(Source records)

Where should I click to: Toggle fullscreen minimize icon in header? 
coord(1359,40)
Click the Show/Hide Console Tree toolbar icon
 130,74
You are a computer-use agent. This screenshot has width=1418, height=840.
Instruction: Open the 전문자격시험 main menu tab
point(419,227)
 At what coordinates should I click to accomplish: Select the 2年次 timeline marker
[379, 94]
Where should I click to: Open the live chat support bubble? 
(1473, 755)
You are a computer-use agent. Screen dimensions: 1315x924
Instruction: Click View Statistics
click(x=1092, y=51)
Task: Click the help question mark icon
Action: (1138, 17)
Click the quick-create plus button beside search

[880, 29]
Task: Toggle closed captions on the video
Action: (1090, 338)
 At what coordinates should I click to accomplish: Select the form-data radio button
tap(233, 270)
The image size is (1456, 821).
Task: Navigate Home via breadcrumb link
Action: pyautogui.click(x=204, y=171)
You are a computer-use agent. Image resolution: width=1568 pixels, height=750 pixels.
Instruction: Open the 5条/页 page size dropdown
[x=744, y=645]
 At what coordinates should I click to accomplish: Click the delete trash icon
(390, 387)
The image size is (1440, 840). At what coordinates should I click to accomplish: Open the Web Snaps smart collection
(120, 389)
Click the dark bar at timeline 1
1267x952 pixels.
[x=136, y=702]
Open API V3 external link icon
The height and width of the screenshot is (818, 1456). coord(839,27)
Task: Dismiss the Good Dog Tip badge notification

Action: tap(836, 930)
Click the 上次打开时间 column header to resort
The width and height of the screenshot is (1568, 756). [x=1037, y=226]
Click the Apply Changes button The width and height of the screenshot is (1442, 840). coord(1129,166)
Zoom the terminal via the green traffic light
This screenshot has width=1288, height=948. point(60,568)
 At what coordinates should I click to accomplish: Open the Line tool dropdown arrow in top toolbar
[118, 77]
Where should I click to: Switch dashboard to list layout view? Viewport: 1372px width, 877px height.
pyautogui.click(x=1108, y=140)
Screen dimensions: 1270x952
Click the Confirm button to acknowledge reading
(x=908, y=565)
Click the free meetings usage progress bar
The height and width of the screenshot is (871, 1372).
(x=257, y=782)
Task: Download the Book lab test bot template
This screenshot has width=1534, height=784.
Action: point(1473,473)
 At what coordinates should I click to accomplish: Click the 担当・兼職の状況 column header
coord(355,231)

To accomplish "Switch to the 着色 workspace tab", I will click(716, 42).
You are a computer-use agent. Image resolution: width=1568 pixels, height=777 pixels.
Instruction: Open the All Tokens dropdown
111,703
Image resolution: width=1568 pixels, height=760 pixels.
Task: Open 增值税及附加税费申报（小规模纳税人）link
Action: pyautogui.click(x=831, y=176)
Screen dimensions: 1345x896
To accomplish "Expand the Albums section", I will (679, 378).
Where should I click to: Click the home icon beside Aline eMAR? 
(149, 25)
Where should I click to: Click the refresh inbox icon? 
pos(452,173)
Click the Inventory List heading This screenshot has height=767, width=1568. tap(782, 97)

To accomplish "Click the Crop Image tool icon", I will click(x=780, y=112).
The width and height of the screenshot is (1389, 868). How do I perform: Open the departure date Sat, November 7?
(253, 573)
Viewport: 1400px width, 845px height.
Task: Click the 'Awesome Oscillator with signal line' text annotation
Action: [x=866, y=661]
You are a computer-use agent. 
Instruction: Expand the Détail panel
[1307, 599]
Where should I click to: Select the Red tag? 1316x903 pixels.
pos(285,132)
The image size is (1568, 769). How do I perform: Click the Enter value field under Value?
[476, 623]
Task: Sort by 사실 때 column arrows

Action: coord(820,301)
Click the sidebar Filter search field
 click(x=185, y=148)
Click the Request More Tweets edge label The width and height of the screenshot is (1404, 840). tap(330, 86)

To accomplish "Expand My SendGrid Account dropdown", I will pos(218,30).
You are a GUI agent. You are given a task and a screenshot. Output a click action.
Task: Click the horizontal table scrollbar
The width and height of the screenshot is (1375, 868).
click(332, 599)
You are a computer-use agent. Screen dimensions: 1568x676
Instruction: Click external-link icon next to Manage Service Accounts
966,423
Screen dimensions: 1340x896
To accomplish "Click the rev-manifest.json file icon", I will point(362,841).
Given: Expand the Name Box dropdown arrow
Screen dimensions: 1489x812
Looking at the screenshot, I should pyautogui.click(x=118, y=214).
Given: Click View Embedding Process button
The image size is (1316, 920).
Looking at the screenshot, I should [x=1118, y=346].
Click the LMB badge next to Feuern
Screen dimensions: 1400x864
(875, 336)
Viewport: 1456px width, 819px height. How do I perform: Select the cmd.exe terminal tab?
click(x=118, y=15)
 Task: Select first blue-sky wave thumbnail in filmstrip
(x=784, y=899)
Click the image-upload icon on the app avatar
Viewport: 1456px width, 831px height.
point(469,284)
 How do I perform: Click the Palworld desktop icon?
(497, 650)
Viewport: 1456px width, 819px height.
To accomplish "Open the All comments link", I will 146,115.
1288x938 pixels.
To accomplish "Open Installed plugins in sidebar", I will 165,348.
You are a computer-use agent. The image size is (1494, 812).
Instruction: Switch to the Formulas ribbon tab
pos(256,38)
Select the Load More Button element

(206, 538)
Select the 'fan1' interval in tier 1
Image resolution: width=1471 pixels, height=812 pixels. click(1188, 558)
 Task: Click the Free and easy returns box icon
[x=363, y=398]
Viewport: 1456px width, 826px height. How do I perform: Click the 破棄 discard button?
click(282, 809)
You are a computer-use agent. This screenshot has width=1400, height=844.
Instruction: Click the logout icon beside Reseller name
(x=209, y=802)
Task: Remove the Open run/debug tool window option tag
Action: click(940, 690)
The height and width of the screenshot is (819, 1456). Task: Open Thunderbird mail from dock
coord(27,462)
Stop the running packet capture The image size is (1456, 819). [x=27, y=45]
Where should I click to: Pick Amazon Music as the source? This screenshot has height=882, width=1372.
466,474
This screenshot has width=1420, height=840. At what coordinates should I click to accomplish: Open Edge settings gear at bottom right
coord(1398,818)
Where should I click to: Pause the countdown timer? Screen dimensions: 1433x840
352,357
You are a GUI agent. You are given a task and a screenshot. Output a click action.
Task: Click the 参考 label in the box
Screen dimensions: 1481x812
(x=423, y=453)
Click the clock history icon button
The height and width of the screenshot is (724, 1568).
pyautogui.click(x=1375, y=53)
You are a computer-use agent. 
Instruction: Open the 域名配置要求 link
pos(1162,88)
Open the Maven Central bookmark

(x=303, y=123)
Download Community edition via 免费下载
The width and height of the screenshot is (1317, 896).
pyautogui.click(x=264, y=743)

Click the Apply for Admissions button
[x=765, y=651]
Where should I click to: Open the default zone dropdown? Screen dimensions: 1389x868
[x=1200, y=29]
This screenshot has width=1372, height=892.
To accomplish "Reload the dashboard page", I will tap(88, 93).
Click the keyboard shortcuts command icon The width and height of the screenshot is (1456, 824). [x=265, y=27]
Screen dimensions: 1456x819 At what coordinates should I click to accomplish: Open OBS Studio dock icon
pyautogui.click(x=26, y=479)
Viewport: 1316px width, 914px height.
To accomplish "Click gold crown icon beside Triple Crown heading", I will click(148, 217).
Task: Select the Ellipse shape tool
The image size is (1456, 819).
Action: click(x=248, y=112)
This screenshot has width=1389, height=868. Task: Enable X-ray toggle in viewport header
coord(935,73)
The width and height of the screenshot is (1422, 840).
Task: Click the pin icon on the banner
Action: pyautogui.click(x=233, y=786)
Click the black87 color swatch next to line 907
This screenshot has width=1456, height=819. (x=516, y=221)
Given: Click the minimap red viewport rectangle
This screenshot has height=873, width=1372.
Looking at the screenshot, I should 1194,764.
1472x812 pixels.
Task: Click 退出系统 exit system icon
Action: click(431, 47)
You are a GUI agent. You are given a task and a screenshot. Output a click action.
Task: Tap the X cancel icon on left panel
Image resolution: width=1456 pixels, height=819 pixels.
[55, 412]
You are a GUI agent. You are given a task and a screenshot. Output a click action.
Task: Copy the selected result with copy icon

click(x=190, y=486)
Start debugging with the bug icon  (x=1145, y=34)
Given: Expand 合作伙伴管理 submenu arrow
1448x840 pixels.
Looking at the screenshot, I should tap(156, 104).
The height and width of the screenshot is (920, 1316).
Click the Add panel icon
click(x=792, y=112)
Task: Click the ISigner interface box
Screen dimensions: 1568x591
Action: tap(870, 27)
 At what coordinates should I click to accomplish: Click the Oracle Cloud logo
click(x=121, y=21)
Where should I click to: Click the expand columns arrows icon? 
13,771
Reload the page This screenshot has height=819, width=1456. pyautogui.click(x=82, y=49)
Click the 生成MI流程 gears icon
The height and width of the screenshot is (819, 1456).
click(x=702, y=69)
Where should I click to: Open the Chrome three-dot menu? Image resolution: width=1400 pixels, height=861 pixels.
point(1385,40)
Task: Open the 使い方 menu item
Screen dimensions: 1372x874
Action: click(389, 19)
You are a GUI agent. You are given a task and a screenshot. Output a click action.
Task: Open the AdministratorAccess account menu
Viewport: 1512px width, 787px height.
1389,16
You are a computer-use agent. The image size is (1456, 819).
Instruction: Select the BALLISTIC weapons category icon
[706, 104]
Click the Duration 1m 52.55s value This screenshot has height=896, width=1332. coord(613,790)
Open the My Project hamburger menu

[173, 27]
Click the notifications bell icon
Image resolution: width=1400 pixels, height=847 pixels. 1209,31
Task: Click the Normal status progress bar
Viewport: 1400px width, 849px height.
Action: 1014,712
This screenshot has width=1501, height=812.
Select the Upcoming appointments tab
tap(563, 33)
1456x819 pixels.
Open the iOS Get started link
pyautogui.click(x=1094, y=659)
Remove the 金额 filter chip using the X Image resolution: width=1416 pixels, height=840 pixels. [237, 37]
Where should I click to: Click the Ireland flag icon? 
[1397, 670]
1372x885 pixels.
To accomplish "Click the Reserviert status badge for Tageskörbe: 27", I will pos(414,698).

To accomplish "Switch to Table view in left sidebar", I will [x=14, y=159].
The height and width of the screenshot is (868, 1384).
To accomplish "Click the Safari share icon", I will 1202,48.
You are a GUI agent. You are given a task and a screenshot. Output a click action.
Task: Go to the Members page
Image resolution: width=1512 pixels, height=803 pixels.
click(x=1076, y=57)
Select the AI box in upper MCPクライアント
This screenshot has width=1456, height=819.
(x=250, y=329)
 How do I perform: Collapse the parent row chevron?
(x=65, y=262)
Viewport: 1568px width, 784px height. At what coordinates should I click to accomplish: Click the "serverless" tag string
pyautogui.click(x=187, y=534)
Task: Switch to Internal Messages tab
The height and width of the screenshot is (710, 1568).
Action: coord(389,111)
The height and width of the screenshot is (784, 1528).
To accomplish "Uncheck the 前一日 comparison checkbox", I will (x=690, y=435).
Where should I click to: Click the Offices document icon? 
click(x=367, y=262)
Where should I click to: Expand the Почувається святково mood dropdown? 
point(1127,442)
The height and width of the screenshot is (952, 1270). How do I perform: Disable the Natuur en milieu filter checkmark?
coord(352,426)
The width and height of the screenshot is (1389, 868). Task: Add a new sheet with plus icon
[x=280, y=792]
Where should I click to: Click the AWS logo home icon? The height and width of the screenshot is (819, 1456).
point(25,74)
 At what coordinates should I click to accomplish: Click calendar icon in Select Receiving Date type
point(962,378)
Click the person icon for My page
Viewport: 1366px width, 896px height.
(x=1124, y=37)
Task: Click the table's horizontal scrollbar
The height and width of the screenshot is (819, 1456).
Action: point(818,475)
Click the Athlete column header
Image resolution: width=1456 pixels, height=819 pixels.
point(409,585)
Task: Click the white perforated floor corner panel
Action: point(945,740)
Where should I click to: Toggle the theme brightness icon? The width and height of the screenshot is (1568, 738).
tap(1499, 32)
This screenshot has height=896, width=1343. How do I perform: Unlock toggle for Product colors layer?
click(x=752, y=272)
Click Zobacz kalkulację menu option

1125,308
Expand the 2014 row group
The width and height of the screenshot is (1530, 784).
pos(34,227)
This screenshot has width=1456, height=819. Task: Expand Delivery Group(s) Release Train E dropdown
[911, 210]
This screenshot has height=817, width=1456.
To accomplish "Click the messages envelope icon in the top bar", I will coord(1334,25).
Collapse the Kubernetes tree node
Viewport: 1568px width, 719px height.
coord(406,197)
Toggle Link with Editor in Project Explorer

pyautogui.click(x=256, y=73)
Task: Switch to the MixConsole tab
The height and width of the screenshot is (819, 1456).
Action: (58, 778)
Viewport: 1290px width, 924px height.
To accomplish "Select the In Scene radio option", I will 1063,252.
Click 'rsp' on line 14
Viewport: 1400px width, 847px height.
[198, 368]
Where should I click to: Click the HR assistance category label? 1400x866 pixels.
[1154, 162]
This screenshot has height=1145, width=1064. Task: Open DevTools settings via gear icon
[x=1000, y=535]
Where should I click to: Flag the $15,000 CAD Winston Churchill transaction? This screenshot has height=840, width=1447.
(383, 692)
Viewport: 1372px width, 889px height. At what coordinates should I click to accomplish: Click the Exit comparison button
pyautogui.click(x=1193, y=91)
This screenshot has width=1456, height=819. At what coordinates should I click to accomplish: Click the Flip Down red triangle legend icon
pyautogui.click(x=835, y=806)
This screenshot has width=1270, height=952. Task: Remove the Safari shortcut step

◆ TASK OBJECTIVE ◆
Scan the records above for the string "Reload", and copy every line where it turns up.

◆ RESULT OF THIS TASK ◆
To accomplish "Reload the dashboard page", I will tap(88, 93).
Reload the page This screenshot has height=819, width=1456. pyautogui.click(x=82, y=49)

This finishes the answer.